++++ Material for this exercise
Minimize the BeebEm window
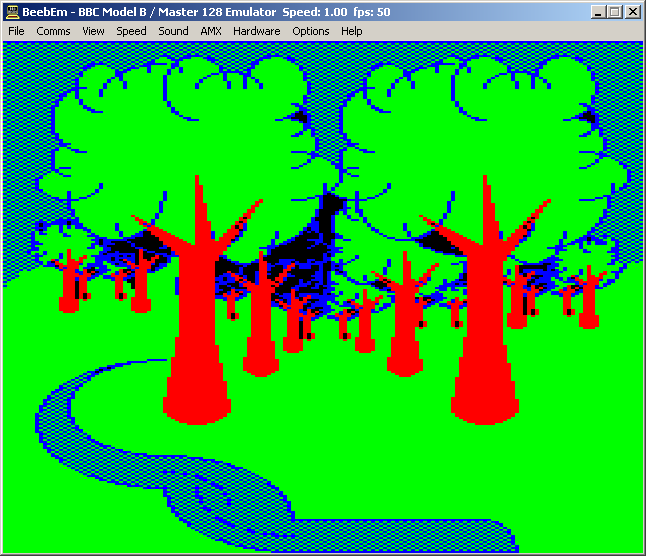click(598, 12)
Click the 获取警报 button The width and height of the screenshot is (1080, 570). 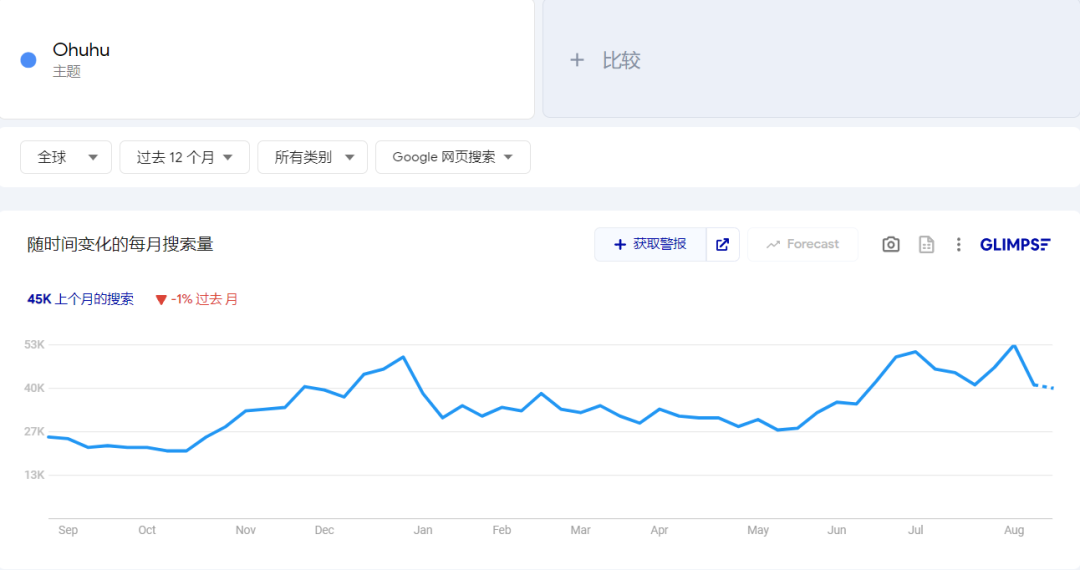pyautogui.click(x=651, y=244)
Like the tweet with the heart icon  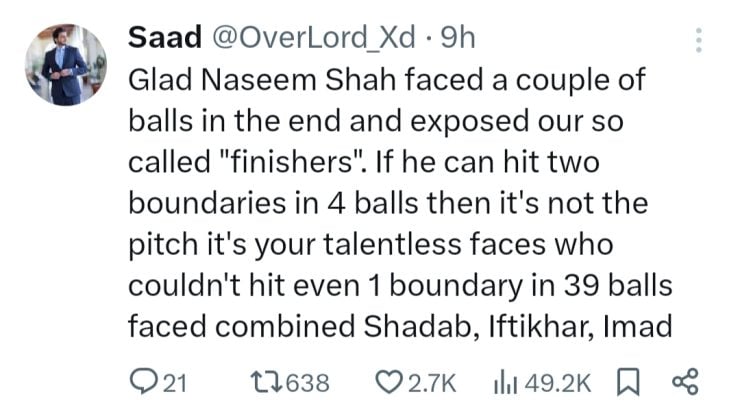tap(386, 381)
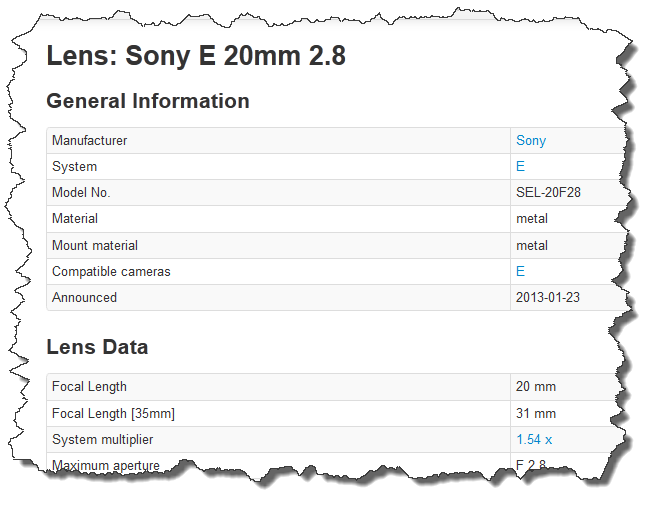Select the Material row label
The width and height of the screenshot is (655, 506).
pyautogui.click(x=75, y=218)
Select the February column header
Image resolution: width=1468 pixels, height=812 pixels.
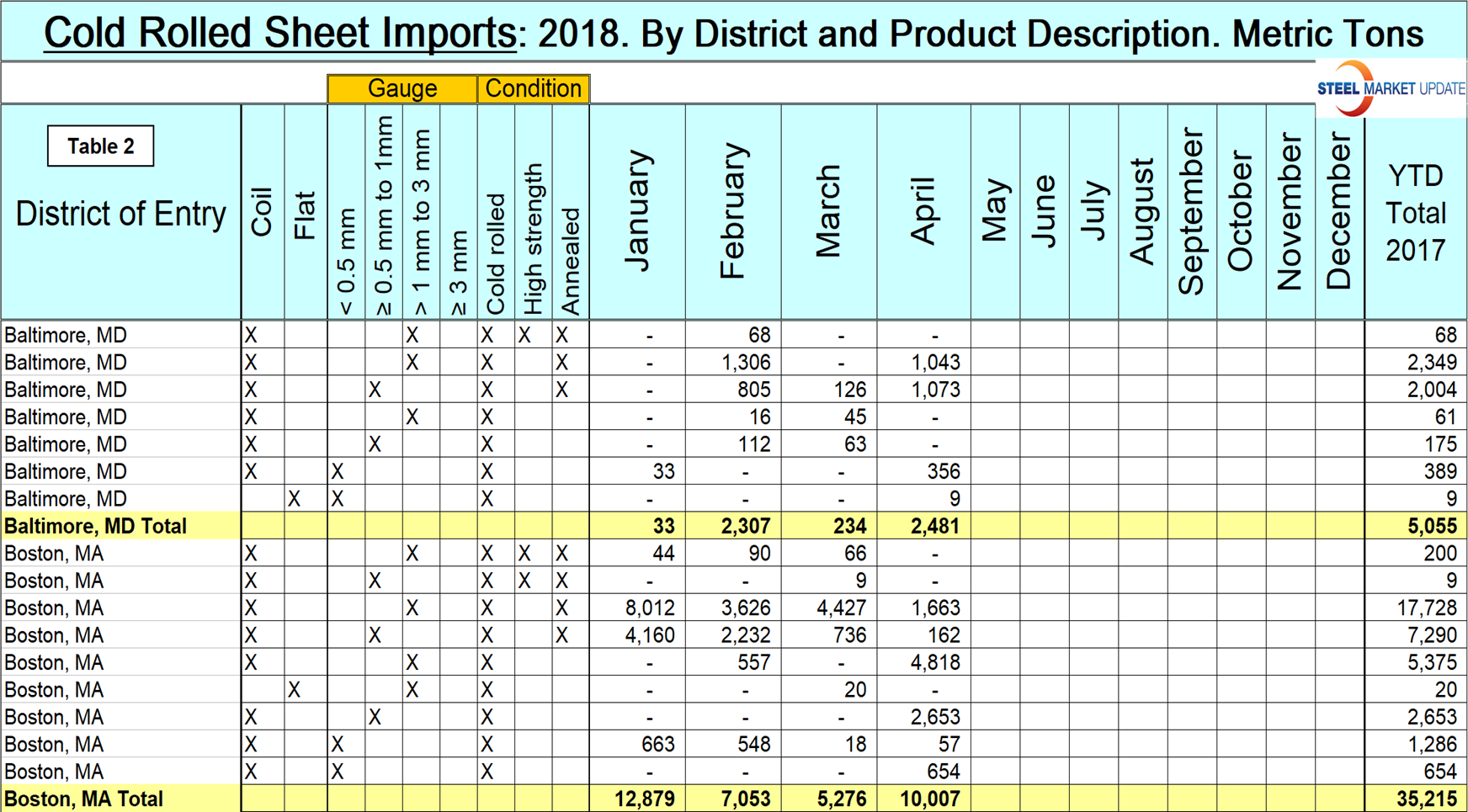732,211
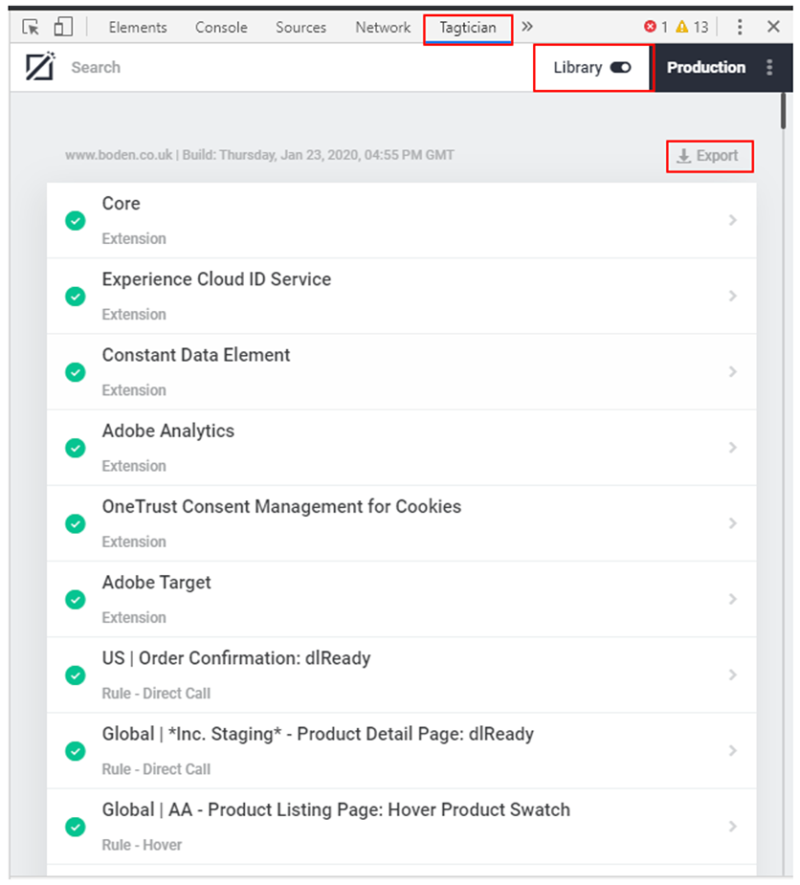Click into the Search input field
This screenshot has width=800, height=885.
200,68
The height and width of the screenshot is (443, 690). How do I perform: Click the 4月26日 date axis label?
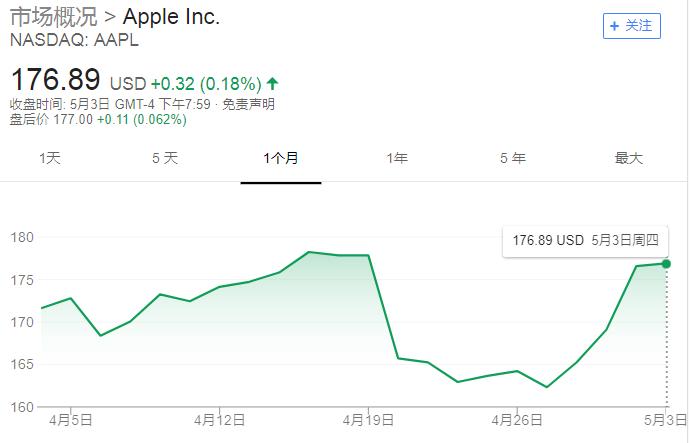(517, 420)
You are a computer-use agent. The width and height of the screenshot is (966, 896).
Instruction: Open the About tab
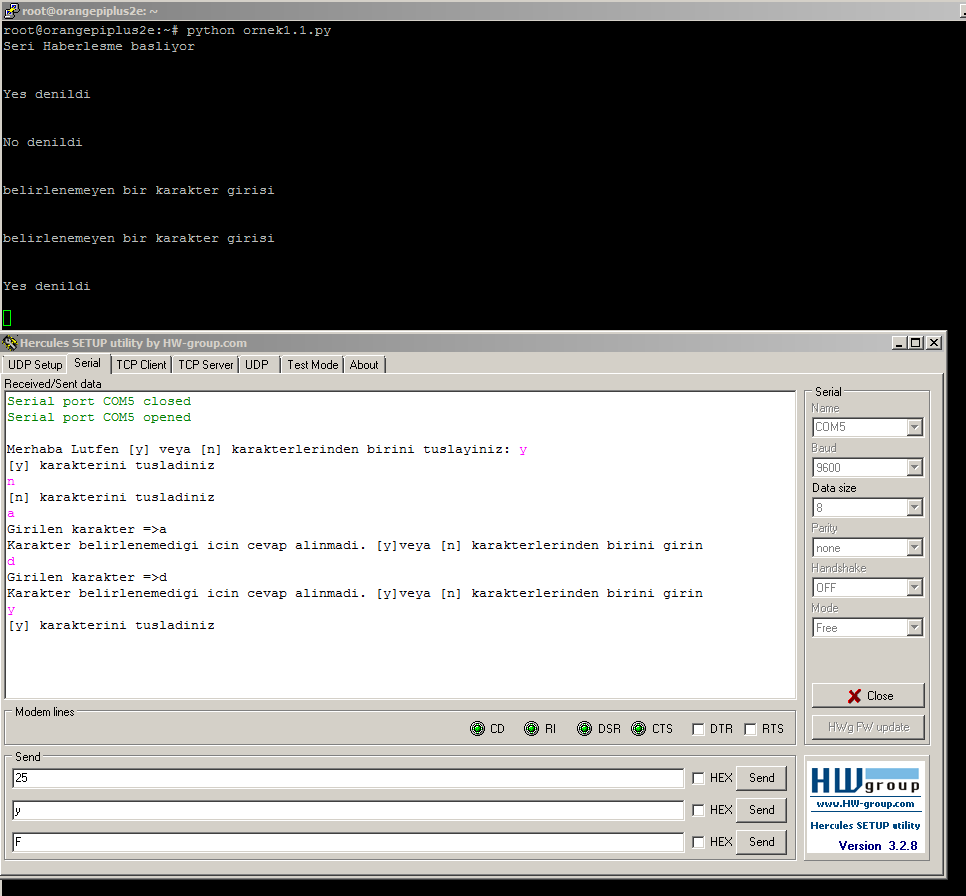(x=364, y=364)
++++++++
Description of the task.
Take the line containing "You are a computer-use" as the first line and the last line of the data above as the final one, and output exactly the lines between them, inclusive, with no pictures.

Result for this task.
You are a computer-use agent. The width and height of the screenshot is (966, 896).
Instruction: Open the About tab
(x=364, y=364)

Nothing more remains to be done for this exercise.